The advisory credits the reporting of the vulnerability to Rocco Calvi (@TecR0c) of TecSecurity and to rgod of TrendAI Zero Day Initiative, both of whom the advisory states reported the issue to CISA. The revision history lists an initial release date of 2026-06-18, marking this as the first publication of the advisory. For organizations running DAQFactory in critical manufacturing settings, the record in icsa-26-169-02 is the primary reference point for the affected version range, the CVE identifier, and the mitigation steps as stated by CISA and the vendor.

The advisory places the flaw within the broader pattern of file-format vulnerabilities in operational technology software, where a project or configuration file functions as an executable input. The .ctl extension referenced throughout the advisory is the file type DAQFactory uses for its documents, and the type confusion condition described means the software can interpret data in such a file in a way that diverges from its intended type. CISA's recommended practices section closes by encouraging organizations that observe suspected malicious activity to follow established internal procedures and report findings to the agency for tracking and correlation against other incidents.

What the version range and CWE classification indicate

The single affected version range recorded in the advisory is DAQFactory at version 21.1 and prior, listed with a product status of known_affected. The advisory does not list a fixed version in its remediations section; instead, every remediation entry it carries is a mitigation rather than a patch reference. That distinction is reflected in the four mitigations attributed to the vendor, which center on controlling where .ctl files come from, restricting write access to the folders that hold them, loading untrusted documents in Safe Mode, and applying a document editing password.
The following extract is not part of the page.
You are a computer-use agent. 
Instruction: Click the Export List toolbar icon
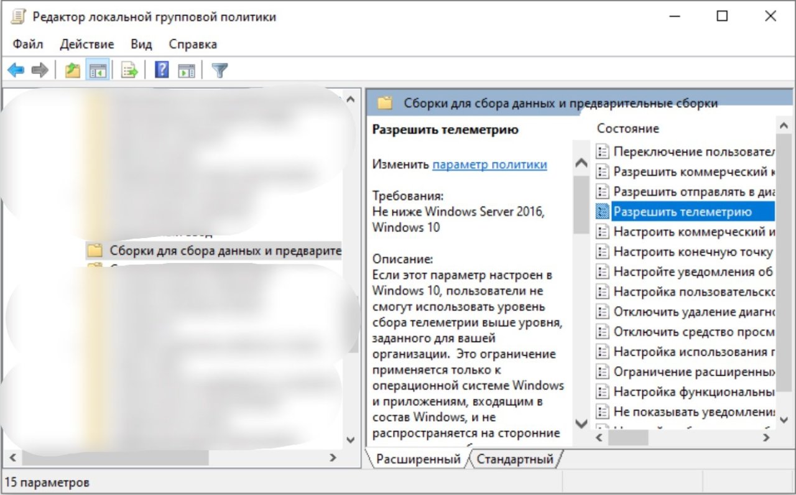tap(129, 70)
Each mitigation operates on the input side of the exploitation chain the advisory describes, where a malicious file must first reach the software and be opened.

The CWE-843 classification recorded in the advisory, Access of Resource Using Incompatible Type, describes a condition in which code accesses a resource using a type that is incompatible with the type for which it was originally allocated. The advisory ties that condition specifically to the .ctl document format, and the relevant CWE reference it provides points to CWE-843 in the MITRE catalog. The two CVSS vector strings recorded for CVE-2026-12390 both encode high confidentiality and integrity impacts, which corresponds to the advisory's stated outcome of code execution following the opening of a crafted file. For defenders running DAQFactory, the advisory's mitigation set and the recorded version range together define the immediate scope of the exposure as documented by CISA and the vendor.